The survey evaluation of the model presented revealed that there is a strong need for vascular anastomosis skills training among young surgical residents within their first two years of training. The model itself was rated overall with high acceptance, and the skills module of only one hour was rated, as being exactly what is needed. However, we acknowledge that a comparison to other models e.g., tube grafts, is warranted in the future to determine rankings among the currently available models. The present manuscript represents to our best knowledge both the first profound description of a teaching course to train surgical residents using porcine aorta and an evaluation of the same by German surgical residents. However, we acknowledge the preliminary character of this evaluation due to its limited group size. We have used the present model to teach basic vascular anastomosis skills for several years. We use individualised verbal feedback during anastomotic suturing and after the anastomosis is performed by discussing every single stitch with the trainee to objectify the grade of anastomosis leakage. However, several other methods to assess the operative performance have been described, such as grading possible anastomotic leakage or the motor handling of the surgical instruments quantitatively [3, 5, 19]. These methods can be used as required. Laboratory-based surgical skills training, including vascular anastomosis training, has been demonstrated to improve surgical performance substantially [20]. In this context, it has been previously stated that verbal feedback from an expert instructor leads to lasting improvements in technical performance when learning new surgical skills [21]. It is well recognised that surgical performance determines the patient outcomes. Thus, it has been previously stated that operative procedures are 75% decision-making skills and 25% dexterity [3].

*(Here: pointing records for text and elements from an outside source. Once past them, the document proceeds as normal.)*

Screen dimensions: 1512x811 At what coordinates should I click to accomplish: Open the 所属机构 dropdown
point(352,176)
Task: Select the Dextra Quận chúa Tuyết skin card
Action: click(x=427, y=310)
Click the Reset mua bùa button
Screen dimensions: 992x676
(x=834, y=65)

Keeping the importance of manual surgical skills in mind, young surgical residents at the University of Marburg, Germany currently pass through a surgical skills curriculum while they are on non-operative units. They perform, among other procedures; ten bench-model based vascular anastomoses prior to performing them on patients in the operating room [16, 22]. This exemplary attempt to establish a continuous curriculum for surgical residents is one important step towards improving both quality in surgical education and the satisfaction of the trainees in surgery. The particular model the residents are trained with is not as important as to serve the particular needs of the trainees. The present evaluation showed the need for training in vascular anastomoses according to the young general surgical residents. In recent years, undergraduate medical education in Germany was revised and changed to include more structured curricula, including formal evaluations, due to licensing requirements and the obvious need of reforms. It is now time to transfer these experiences and build nationwide comprehensive structured surgical curricula to accompany surgical residency programs. This need becomes apparent when considering a survey of general surgery residency programs in the United States that revealed that 86% had specific curricula for teaching book knowledge, but only 45% had curricula for single surgical techniques [16, 23]. The most important basic surgical skills needed have been already described and have been compulsory in the graduate training program of the Royal Colleges of Surgery of England, among others, for several years [24]. Thus, residency programs can be enhanced and the contentment among the trainees increased with the deployment of suitable and innovative bench models.